Using the direct send command¶
Easiest to use, but very limited.
url := "slack://token-a/token-b/token-c"
err := shoutrrr.Send(url, "Hello world (or slack channel) !")
Using a sender¶
Using a sender gives you the ability to preconfigure multiple notification services and send to all of them with the same Send(message, params)
method.
urlA := "slack://token-a/token-b/token-c"
urlB := "telegram://110201543:AAHdqTcvCH1vGWJxfSeofSAs0K5PALDsaw@telegram?channels=@mychannel"
sender, err := shoutrrr.CreateSender(urlA, urlB)
// Send notifications instantly to all services
sender.Send("Hello world (or slack/telegram channel)!", map[string]string { "title": "He-hey~!" })
// ...or bundle notifications...
func doWork() error {
// ...and send them when leaving the scope
defer sender.Flush(map[string]string { "title": "Work Result" })
sender.Enqueue("Started doing %v", stuff)
// Maybe get creative...?
defer func(start time.Time) {
sender.Enqueue("Elapsed: %v", time.Now().Sub(start))
}(time.Now())
if err := doMoreWork(); err != nil {
sender.Enqueue("Oh no! %v", err)
// This will send the currently queued up messages...
return
}
sender.Enqueue("Everything went very well!")
// ...or this:
}
Through the CLI¶
Start by running the build.sh
script.
You may then run the shoutrrr executable:
$ ./shoutrrr
Usage:
./shoutrrr <ActionVerb> [...]
Possible actions: send, verify, generate
On a system with Go installed you can install the latest Shoutrrr CLI command with:
go install github.com/containrrr/shoutrrr/shoutrrr@latest
Commands¶
Send¶
Send a notification using the supplied notification service url.
$ shoutrrr send \
--url "<SERVICE_URL>" \
--message "<MESSAGE BODY>"
Verify¶
Verify the validity of a notification service url.
$ shoutrrr verify \
--url "<SERVICE_URL>"
Generate¶
Generate and display the configuration for a notification service url.
$ shoutrrr generate [OPTIONS] <SERVICE>
Flags | Description |
---|---|
-g, --generator string |
The generator to use (default "basic") |
-p, --property stringArray |
Configuration property in key=value format |
-s, --service string |
The notification service to generate a URL for |
Note: Service can either be supplied as the first argument or using the -s
flag.
For more information on generators, see Generators.
Options¶
Debug¶
Enables debug output from the CLI.
Flags | Env. | Default | Required |
---|---|---|---|
--debug , -d |
SHOUTRRR_DEBUG |
false |
URL¶
The target url for the notifications generated, see overview.

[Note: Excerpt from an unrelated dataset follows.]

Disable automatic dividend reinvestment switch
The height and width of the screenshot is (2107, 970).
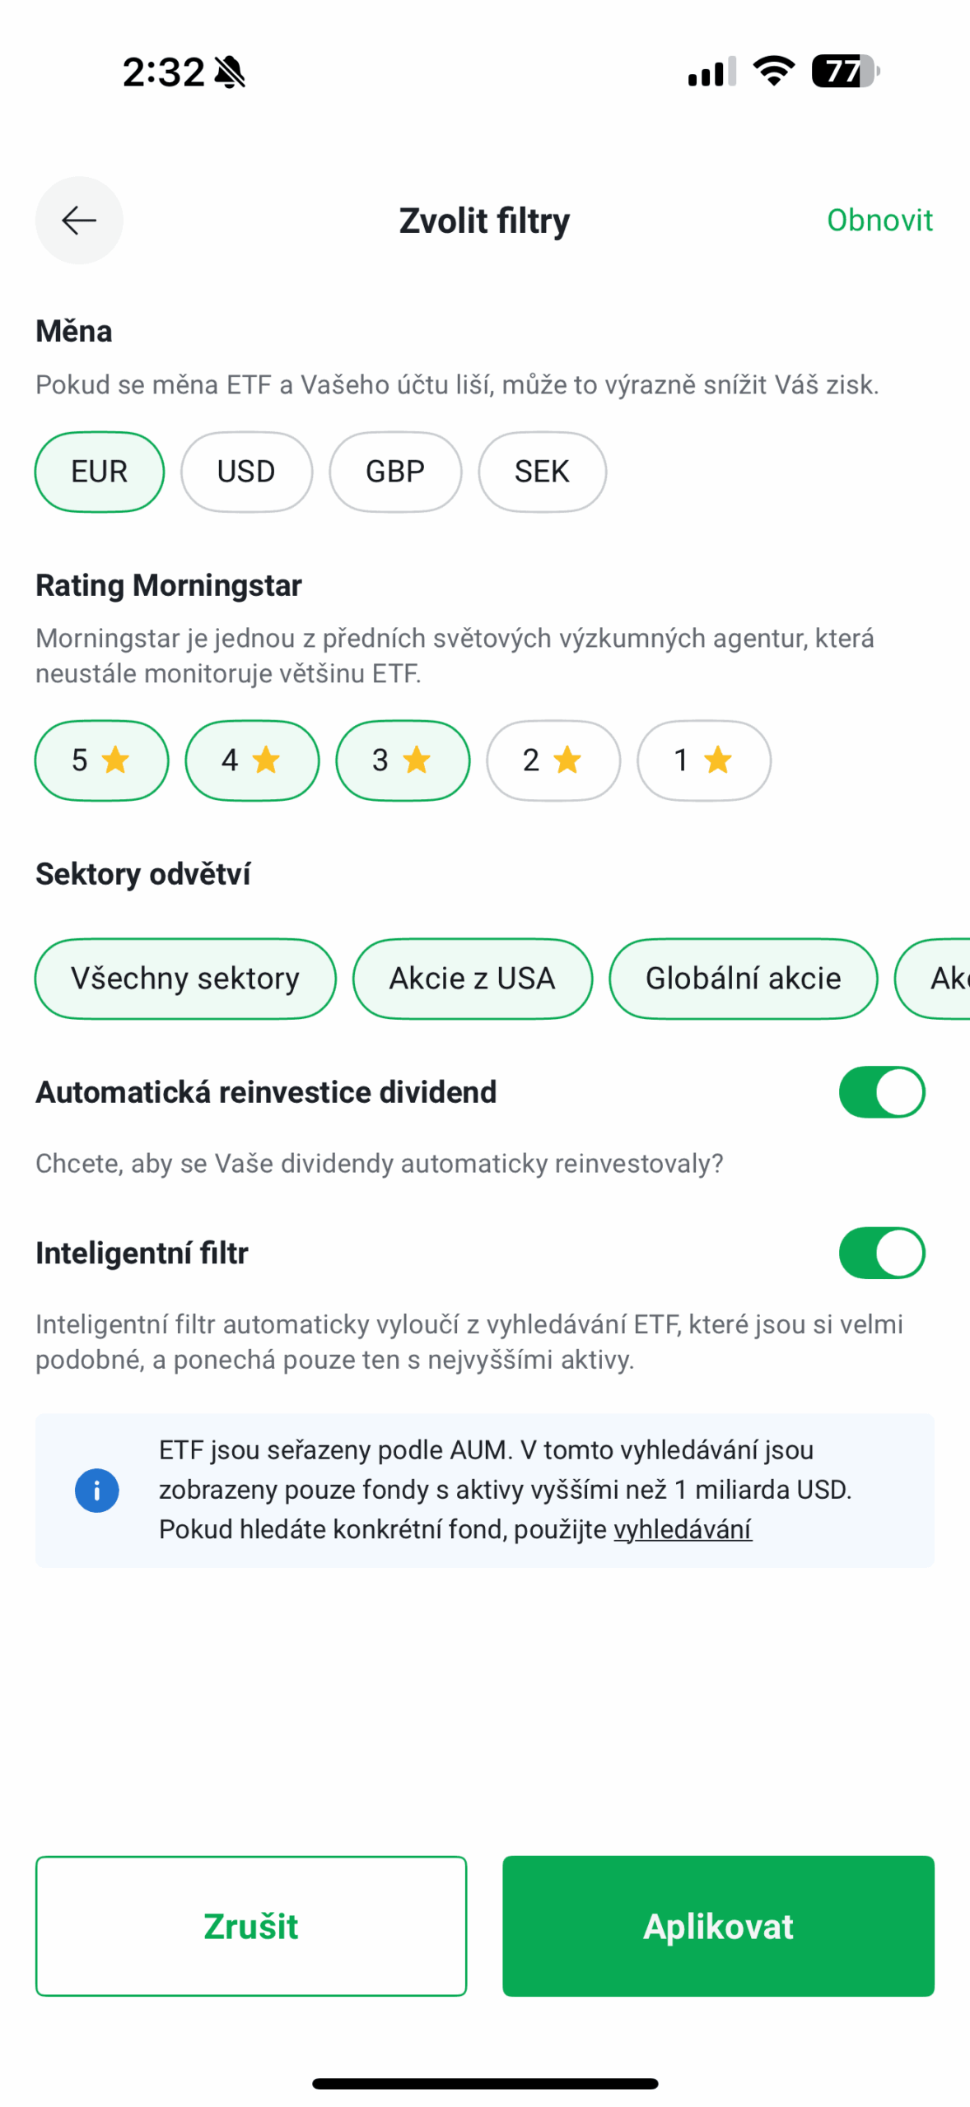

Flags | Env. | Default | Required |
---|---|---|---|
--url , -u |
SHOUTRRR_URL |
N/A | ✅ |
From a GitHub Actions workflow¶
You can also use Shoutrrr from a GitHub Actions workflow.
See this example and the action on GitHub Marketplace:
name: Deploy
on:
push:
branches:
- main
jobs:
build:
runs-on: ubuntu-latest
steps:
- name: Some other steps needed for deploying
run: ...
- name: Shoutrrr
uses: containrrr/shoutrrr-action@v1
with:
url: ${{ secrets.SHOUTRRR_URL }}
title: Deployed ${{ github.sha }}
message: See changes at ${{ github.event.compare }}.